Car ok tu changes de machines, mais une machine qui peut évoluer toute seule, sans avoir à te soucier de récupérer à chaque fois tes données et documents, ne te semble pas plus adapté à un Pro qui à trouvé ses rythme de travail et réglages...?

Moi persos j'ai du switcher chez MS, car j'en avais ras le bol de changer de machine pour évoluer niveau puissance...Car ok on progresse, mais on fait toujours des concessions...

Sur un Pc , ok c'est pas Mac OS, mais au moins la machine est méga puissante, et je peux évoluer sans soucis si besoin, sans devoir réinstaller quoi que ce soit (sauf carte graphique si besoin) ?

C'était bien la force du précèdent Mac Pro tout de même...


----------



## jellyboy74 (5 Juillet 2013)

sylvanhus a dit:


> Je suis également 50 % d'accord avec toi...
> 
> Penses tu que pour un Pro le fait de changer régulièrement de machine (tous les 2 ans) soit confortable sur le long terme ?
> 
> ...



Du coup t'es a 25% d'accord?

Voilà la raison qui fait que je vais garder mon mac pro encore longtemps, le plus longtemps possible! Dans tous les cas les Xéon sont encore très large en puissance de calcul, la Ram est elle aussi très large ( je pense qu'avant de plier les 32 GO de ddr3 va falloir y aller! ) et facile mettre une 7970 ( par exemple) flashé ! Pour les reste je trouves qu'avoir pleins de tiroir pour le stockage est essentiel alors que sur le nouveau il va falloir faire peter du TB2 !


----------



## iakiak (5 Juillet 2013)

sylvanhus a dit:


> Je suis également 50 % d'accord avec toi...
> 
> Penses tu que pour un Pro le fait de changer régulièrement de machine (tous les 2 ans) soit confortable sur le long terme ?
> 
> ...


Ca se défend.
Mais moi je ne me vois pas 2 ans sans tout réinstaller.
Que ce soit sur mac ou PC, quand tu bosses sur de lourds fichiers avec des logiciels qui évoluent tout le temps, je sais pas comment faire sans cleaner ma bécane au moins 1x par an.

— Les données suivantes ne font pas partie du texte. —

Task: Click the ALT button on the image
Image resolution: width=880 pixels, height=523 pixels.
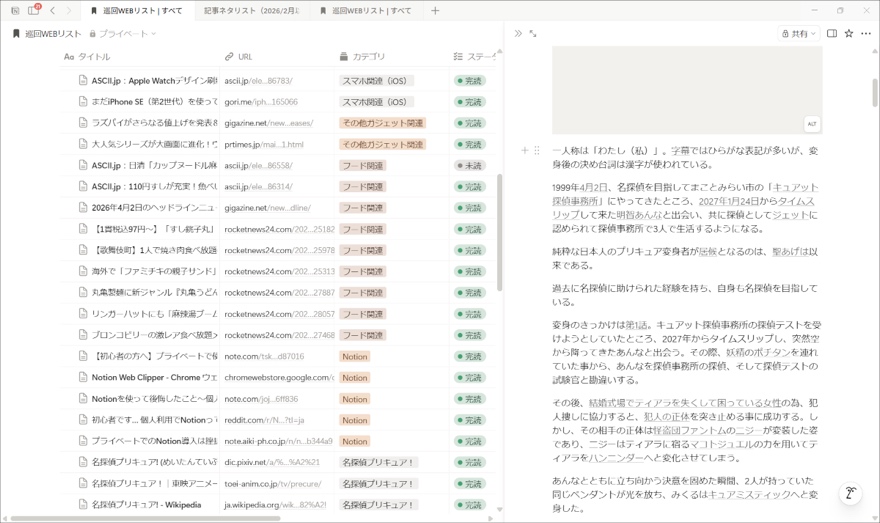Action: (x=811, y=124)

Entre l'OS qui évolue (et du coup les drivers), les nouveaux softs (et du coup souvent les nouveaux drivers), les nouveaux formats (et du coup les nouveaux softs),... je suis bien incapable de tenir une machine stable plusieurs années (2-3-4-5 ans ?) en ne faisant pas le ménage de printemps.

Donc changer de bécane est aussi pour moi l'occasion de faire le grand ménage.
Certains softs qui marchent plus ou que j'avais totalement oubliés rose, c'est aussi souvent l'occasion de passer sur un nouvel OS ou une nouvelle version de mes softs.
Bref, ce changement de bécane n'est pas tellement plus un boulot que de maintenir une machine up-to-date. Au pire c'est quoi aujourd'hui ? 3-4 heures pour avoir une machine totalement opérationnelle. De toutes façon mes biblios 2D et 3D sont depuis longtemps indépendantes de la bécane. Donc il n'y a que du soft à réinstaller.


----------



## sylvanhus (5 Juillet 2013)

iakiak a dit:


> Ca se défend.
> Mais moi je ne me vois pas 2 ans sans tout réinstaller.
> Que ce soit sur mac ou PC, quand tu bosses sur de lourds fichiers avec des logiciels qui évoluent tout le temps, je sais pas comment faire sans cleaner ma bécane au moins 1x par an.
> 
> ...





Je comprends, mais si pour toi Mac Os ne tient pas plus de 2 ans comme Windows, alors pourquoi payer plus cher pour un Mac ?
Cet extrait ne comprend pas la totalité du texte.